> [INPUT DATA]

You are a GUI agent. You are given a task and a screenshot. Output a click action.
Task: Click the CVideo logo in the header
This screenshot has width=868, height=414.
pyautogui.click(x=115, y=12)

==

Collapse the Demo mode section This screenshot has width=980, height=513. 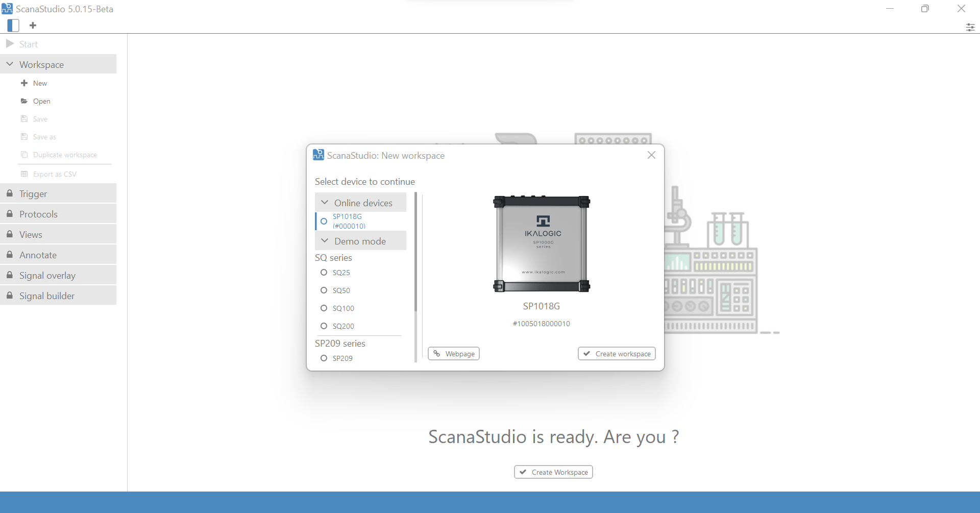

--

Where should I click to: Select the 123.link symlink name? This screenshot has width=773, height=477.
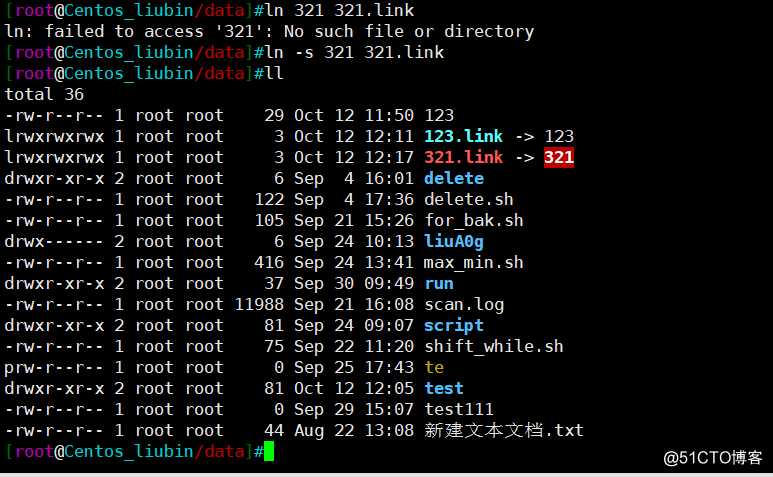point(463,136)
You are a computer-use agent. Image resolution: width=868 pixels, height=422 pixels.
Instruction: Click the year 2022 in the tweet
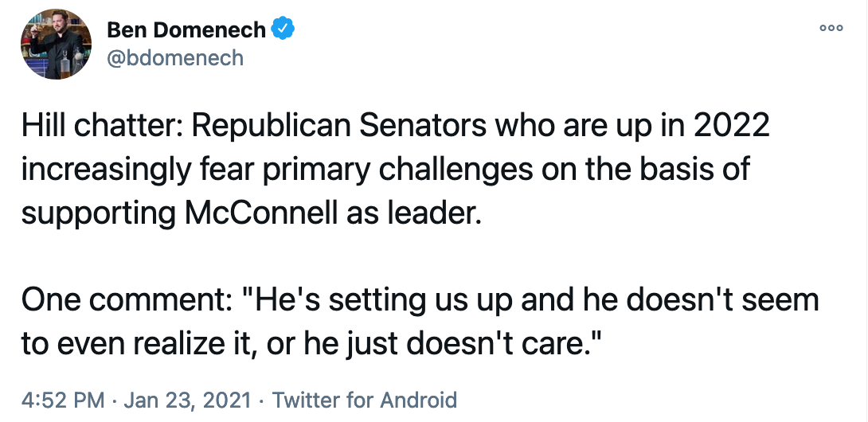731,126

> [WHAT IS BEING ASKED] Reply with nothing but the number of lines in the entries that include "agent".

> [WORKED SOLUTION] 2